===== Stored data =====

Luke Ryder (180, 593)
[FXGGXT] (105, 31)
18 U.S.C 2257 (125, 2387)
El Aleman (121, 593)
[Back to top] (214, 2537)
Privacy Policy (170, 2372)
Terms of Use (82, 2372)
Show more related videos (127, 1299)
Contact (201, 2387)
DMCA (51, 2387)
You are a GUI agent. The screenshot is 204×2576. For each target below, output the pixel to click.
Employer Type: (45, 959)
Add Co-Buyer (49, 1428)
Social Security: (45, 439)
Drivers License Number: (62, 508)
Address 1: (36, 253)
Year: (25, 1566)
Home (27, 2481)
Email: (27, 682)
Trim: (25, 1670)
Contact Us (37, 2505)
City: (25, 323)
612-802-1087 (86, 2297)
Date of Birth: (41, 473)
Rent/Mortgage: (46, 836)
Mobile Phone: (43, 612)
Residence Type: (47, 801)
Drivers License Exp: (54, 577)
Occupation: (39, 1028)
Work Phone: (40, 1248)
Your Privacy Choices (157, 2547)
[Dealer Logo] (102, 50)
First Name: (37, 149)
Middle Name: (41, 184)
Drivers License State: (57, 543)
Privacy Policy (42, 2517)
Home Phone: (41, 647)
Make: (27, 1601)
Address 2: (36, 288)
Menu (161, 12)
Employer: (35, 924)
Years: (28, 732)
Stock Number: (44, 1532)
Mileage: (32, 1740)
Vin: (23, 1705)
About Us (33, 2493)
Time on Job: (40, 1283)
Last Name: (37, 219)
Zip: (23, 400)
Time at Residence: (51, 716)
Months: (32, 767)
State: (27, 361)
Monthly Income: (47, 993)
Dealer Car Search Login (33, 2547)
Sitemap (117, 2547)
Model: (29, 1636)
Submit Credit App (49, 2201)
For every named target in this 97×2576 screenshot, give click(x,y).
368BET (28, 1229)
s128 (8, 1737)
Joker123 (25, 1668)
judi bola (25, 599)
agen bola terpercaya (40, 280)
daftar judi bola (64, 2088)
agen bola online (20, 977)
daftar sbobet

=====

### What to work on:
Reproduce the full listing above, keeping every line intact.

### Answer to the exercise:
Luke Ryder (180, 593)
[FXGGXT] (105, 31)
18 U.S.C 2257 (125, 2387)
El Aleman (121, 593)
[Back to top] (214, 2537)
Privacy Policy (170, 2372)
Terms of Use (82, 2372)
Show more related videos (127, 1299)
Contact (201, 2387)
DMCA (51, 2387)
You are a GUI agent. The screenshot is 204×2576. For each target below, output the pixel to click.
Employer Type: (45, 959)
Add Co-Buyer (49, 1428)
Social Security: (45, 439)
Drivers License Number: (62, 508)
Address 1: (36, 253)
Year: (25, 1566)
Home (27, 2481)
Email: (27, 682)
Trim: (25, 1670)
Contact Us (37, 2505)
City: (25, 323)
612-802-1087 (86, 2297)
Date of Birth: (41, 473)
Rent/Mortgage: (46, 836)
Mobile Phone: (43, 612)
Residence Type: (47, 801)
Drivers License Exp: (54, 577)
Occupation: (39, 1028)
Work Phone: (40, 1248)
Your Privacy Choices (157, 2547)
[Dealer Logo] (102, 50)
First Name: (37, 149)
Middle Name: (41, 184)
Drivers License State: (57, 543)
Privacy Policy (42, 2517)
Home Phone: (41, 647)
Make: (27, 1601)
Address 2: (36, 288)
Menu (161, 12)
Employer: (35, 924)
Years: (28, 732)
Stock Number: (44, 1532)
Mileage: (32, 1740)
Vin: (23, 1705)
About Us (33, 2493)
Time on Job: (40, 1283)
Last Name: (37, 219)
Zip: (23, 400)
Time at Residence: (51, 716)
Months: (32, 767)
State: (27, 361)
Monthly Income: (47, 993)
Dealer Car Search Login (33, 2547)
Sitemap (117, 2547)
Model: (29, 1636)
Submit Credit App (49, 2201)
For every named target in this 97×2576 screenshot, give click(x,y).
368BET (28, 1229)
s128 (8, 1737)
Joker123 (25, 1668)
judi bola (25, 599)
agen bola terpercaya (40, 280)
daftar judi bola (64, 2088)
agen bola online (20, 977)
daftar sbobet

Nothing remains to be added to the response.